In case you still don't want use a loop here is solution with lapply:
factorToNumeric <- function(f) as.numeric(levels(f))[as.integer(f)]
cols <- c(1, 3:ncol(stats))
stats[cols] <- lapply(stats[cols], factorToNumeric)
Edit. I found simpler solution. It seems that as.matrix convert to character. So
stats[cols] <- as.numeric(as.matrix(stats[cols]))
should do what you want.
lapply is pretty much designed for this
unfactorize<-c("colA","colB")
df[,unfactorize]<-lapply(unfactorize, function(x) as.numeric(as.character(df[,x])))
I found this function on a couple other duplicate threads and have found it an elegant and general way to solve this problem. This thread shows up first on most searches on this topic, so I am sharing it here to save folks some time. I take no credit for this just so see the original posts here and here for details.
df <- data.frame(x = 1:10,
y = rep(1:2, 5),
k = rnorm(10, 5,2),
z = rep(c(2010, 2012, 2011, 2010, 1999), 2),
j = c(rep(c("a", "b", "c"), 3), "d"))

-- Records shown --
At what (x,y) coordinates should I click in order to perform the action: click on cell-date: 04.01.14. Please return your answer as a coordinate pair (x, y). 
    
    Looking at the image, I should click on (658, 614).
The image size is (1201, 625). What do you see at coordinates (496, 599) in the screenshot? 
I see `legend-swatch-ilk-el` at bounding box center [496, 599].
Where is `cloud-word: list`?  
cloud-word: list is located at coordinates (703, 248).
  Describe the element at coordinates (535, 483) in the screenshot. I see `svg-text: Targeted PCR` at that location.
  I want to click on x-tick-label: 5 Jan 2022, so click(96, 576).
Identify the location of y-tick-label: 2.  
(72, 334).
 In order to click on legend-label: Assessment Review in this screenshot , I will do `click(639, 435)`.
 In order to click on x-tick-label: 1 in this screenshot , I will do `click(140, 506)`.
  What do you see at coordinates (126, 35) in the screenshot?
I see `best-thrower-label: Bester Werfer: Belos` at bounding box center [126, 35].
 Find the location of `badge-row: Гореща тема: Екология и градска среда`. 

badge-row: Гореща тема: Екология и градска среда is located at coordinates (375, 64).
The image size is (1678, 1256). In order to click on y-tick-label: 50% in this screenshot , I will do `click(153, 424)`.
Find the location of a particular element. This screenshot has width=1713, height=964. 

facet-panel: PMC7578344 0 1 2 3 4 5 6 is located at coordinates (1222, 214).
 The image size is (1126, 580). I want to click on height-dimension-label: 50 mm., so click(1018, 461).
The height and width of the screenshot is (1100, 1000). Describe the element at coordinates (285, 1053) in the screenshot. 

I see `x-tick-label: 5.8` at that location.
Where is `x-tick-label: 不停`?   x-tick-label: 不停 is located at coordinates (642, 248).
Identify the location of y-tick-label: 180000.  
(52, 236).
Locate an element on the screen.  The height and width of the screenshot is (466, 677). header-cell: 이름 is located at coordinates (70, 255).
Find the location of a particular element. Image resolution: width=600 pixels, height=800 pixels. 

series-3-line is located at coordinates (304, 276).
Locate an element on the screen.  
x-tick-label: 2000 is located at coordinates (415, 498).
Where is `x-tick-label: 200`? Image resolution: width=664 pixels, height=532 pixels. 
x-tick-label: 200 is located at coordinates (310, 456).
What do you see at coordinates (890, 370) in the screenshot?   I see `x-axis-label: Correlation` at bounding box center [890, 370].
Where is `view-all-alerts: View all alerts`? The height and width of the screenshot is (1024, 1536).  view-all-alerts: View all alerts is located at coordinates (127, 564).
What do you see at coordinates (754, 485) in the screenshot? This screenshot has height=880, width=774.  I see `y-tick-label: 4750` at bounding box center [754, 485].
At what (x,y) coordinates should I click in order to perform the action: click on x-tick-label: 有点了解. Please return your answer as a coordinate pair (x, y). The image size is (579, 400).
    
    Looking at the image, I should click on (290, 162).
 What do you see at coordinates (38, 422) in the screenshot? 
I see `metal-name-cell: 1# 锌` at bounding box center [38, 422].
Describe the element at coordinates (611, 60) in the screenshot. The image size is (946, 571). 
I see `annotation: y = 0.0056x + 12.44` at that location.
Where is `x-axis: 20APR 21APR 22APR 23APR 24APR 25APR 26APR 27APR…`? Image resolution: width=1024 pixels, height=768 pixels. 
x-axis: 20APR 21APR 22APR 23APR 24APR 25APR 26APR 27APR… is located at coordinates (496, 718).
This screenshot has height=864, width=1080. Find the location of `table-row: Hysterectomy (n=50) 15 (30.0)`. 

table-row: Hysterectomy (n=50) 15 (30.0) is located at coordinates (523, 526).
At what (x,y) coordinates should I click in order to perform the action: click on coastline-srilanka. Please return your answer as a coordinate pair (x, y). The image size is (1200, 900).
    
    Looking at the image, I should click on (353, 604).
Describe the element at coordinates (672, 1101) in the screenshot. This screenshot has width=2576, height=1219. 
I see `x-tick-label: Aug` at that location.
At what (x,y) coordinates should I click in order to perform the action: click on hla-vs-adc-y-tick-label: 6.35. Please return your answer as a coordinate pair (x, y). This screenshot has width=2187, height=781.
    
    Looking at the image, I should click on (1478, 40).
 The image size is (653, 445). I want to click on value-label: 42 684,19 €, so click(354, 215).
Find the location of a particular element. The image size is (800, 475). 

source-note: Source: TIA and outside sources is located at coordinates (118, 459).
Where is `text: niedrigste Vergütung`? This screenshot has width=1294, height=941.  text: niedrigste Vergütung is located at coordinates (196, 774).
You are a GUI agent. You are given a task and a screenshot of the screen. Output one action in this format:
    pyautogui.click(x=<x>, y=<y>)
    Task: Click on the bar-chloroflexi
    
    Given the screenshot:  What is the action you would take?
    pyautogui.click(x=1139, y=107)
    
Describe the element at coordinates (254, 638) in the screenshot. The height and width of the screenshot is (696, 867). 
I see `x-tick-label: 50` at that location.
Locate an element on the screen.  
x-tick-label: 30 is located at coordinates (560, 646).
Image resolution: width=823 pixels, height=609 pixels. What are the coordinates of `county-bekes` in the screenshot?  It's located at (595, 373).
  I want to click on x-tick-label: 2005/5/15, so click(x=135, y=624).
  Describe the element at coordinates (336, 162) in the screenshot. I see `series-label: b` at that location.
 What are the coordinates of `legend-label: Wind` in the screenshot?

-- Directions for this task --
Write out everything from "In case you" down to "here for details." in the passage above on converting factor columns to numbers in R, keeping every character unchanged.

-- Expected answer --
In case you still don't want use a loop here is solution with lapply:
factorToNumeric <- function(f) as.numeric(levels(f))[as.integer(f)]
cols <- c(1, 3:ncol(stats))
stats[cols] <- lapply(stats[cols], factorToNumeric)
Edit. I found simpler solution. It seems that as.matrix convert to character. So
stats[cols] <- as.numeric(as.matrix(stats[cols]))
should do what you want.
lapply is pretty much designed for this
unfactorize<-c("colA","colB")
df[,unfactorize]<-lapply(unfactorize, function(x) as.numeric(as.character(df[,x])))
I found this function on a couple other duplicate threads and have found it an elegant and general way to solve this problem. This thread shows up first on most searches on this topic, so I am sharing it here to save folks some time. I take no credit for this just so see the original posts here and here for details.